Generic: TEXT, WHITESPACE, ERROR (for diffs, errors, etc.)

Usage:

>>> from rosettes import TokenType
>>> TokenType.KEYWORD
<TokenType.KEYWORD: 'k'>
>>> TokenType.KEYWORD.value  # CSS class suffix
'k'
Token 4
Immutable token — thread-safe, minimal memory. A Token represents a single lexical unit from sourc…

Immutable token — thread-safe, minimal memory.

A Token represents a single lexical unit from source code. Tokens are immutable NamedTuples for thread-safety and memory efficiency.

Memory: Each Token uses ~64 bytes (NamedTuple overhead + references). A typical 100-line Python file produces ~500 tokens (~32KB).

Thread-Safety: Tokens are immutable and can be safely shared across threads. No defensive copying needed when passing tokens between workers.

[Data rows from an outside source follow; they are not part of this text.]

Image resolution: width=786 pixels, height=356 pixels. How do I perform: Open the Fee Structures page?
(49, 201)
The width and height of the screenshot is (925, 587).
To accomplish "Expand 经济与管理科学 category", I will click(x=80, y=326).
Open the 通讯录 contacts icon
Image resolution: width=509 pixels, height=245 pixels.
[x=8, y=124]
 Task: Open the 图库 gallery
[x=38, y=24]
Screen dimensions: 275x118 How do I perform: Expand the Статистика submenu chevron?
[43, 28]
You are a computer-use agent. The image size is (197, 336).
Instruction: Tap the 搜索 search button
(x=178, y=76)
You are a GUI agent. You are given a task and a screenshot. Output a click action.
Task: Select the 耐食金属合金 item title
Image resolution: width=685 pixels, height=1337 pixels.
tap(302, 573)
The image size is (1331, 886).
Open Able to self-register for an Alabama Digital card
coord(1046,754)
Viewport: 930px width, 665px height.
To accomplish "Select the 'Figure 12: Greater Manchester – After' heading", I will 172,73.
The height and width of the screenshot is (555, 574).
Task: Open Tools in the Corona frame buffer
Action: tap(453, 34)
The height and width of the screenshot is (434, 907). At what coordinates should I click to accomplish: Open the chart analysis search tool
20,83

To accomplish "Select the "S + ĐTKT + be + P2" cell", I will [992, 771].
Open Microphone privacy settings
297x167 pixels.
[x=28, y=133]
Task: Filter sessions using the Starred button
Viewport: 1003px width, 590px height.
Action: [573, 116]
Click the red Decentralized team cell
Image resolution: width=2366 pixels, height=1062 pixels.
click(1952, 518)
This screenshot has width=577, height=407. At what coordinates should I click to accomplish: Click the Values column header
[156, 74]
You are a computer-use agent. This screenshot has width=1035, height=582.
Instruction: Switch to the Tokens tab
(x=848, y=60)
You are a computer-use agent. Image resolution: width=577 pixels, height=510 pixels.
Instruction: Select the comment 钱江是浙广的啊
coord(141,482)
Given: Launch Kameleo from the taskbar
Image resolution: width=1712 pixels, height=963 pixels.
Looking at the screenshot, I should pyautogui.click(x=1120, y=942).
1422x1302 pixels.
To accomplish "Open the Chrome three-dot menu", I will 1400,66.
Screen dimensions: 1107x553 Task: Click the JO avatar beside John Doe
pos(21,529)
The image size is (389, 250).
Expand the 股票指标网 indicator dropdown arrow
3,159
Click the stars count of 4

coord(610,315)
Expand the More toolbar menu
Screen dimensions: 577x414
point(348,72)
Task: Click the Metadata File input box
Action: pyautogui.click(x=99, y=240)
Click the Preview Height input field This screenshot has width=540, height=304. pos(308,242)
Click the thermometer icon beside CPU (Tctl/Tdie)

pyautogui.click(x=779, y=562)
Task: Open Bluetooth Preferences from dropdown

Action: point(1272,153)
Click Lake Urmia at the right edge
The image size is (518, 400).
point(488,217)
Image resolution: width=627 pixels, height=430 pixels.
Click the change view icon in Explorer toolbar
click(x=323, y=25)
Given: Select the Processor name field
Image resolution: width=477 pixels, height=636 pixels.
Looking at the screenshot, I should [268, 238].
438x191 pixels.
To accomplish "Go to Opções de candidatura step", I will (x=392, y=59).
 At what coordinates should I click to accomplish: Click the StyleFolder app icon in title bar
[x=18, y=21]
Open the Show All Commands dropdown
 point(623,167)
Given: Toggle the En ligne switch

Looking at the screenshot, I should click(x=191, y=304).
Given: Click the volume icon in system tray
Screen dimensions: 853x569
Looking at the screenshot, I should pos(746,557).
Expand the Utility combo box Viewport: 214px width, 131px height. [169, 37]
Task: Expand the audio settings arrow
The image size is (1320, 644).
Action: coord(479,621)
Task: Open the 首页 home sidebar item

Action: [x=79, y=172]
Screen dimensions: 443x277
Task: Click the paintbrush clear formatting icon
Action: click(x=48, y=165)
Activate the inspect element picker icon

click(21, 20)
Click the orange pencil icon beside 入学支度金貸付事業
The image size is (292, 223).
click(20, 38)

Fast Path: When position info is not needed, use tokenize_fast() which yields (TokenType, str) tuples instead of Token objects for ~20% speedup.

Attributes

Name Type Description
type TokenType

The semantic type of the token (e.g., TokenType.KEYWORD).

value str

The actual text content of the token (e.g., "def").

line int

1-based line number where token starts.

column int

1-based column number where token starts.